Thursday, January 7, 2010

Immersed In A Pool Of Light

A pool of light around a desk highlights someone working away on a computer and it feels very homey. It occurs to me to wonder why this is?

I remember coming home from trips as a child and the bright yellow light that lit the landing inside our back door. My parents would bustle us out of the car and, carrying the sleeping ones, shepherd everyone up the stairs and into the kitchen. The house would still be cold, but we’d be so glad to be home.

Even today that shade of yellow, no matter how far away, always heralds feelings of home for me.

Then there were the lights at my grandmother’s house.

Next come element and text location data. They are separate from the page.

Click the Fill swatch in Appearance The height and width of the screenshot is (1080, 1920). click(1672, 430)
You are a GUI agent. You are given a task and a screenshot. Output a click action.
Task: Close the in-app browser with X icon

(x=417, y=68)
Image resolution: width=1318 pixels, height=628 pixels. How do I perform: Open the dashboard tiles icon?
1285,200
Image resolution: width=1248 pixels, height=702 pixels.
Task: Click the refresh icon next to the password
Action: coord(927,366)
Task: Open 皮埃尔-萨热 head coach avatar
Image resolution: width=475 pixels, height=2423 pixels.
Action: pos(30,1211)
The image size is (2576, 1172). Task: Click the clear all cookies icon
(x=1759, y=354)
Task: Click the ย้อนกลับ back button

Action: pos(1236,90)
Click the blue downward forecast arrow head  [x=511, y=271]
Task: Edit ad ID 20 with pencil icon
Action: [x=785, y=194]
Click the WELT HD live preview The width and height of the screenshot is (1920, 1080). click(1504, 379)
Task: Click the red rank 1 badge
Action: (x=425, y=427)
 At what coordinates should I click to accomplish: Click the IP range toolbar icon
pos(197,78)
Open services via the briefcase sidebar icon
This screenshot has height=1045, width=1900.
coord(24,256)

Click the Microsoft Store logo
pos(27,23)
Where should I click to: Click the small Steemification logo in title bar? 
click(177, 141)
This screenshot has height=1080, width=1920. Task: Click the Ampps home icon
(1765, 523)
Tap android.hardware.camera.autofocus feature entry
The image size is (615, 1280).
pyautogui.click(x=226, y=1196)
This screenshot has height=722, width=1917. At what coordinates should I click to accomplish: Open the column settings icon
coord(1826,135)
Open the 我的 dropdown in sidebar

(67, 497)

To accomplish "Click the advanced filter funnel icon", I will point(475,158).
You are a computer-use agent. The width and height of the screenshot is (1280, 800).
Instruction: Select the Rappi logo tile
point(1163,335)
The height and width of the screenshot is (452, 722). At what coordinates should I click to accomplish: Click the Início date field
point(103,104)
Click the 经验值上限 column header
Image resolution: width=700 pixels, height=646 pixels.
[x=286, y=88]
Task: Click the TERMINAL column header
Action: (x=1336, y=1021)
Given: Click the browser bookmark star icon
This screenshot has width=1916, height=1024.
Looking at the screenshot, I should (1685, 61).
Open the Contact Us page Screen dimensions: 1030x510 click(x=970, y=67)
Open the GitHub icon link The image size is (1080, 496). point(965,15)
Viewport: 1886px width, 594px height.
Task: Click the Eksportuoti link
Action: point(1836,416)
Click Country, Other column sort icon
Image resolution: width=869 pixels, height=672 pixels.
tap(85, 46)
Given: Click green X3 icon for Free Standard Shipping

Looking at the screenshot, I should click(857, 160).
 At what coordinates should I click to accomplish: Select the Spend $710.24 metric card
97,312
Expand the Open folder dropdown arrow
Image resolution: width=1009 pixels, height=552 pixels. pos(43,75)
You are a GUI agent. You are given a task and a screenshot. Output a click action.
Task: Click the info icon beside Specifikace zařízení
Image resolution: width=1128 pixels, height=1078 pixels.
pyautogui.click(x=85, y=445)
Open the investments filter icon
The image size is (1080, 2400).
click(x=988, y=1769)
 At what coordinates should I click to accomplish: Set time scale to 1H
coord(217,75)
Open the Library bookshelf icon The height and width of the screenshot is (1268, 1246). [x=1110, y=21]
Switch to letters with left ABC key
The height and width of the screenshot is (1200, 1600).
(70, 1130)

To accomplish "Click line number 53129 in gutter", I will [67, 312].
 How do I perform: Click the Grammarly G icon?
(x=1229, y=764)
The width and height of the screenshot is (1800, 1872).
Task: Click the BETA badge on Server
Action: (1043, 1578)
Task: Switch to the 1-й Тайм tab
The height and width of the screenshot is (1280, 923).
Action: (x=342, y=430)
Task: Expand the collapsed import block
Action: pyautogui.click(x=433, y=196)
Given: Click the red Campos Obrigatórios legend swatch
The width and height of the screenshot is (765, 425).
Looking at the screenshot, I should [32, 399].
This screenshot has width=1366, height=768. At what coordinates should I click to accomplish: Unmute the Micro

Bulbs clustered together where old gas lines once were, bouncing off the heavy old oaken woodwork of archways and newel posts and staircase. I would lie awake on my pallet when I visited, looking out into the front hallway and listening to the town clock chime the hour in the distance.

Dim greenish yellow lights in the back hallway, highlighting the dark mahogany of the back staircase and the coat tree chair that stood there holding the dripping raincoats and black umbrellas on cold nights, the personification of winter.

Library lights seeping into dusty old books, pooling around the only phone in the house, keeping the night away when I sat on a handmade oval rag rug and played cards with my uncle while grandma sat in the flickering blue gray light of the living room watching television nearby.

The glass encased reading light my mother hung from my headboard when I was in sixth grade, the water shadows from the aquarium lights in my father’s fish tanks, The fluorescent light framing his head while he made lesson plans, or read late into the night. So many lights working to keep the loneliness at bay, allowing a small oasis for playing and reading and sometimes even writing.

Lights can make me homesick for what is no longer accessible, or they can make me feel at home.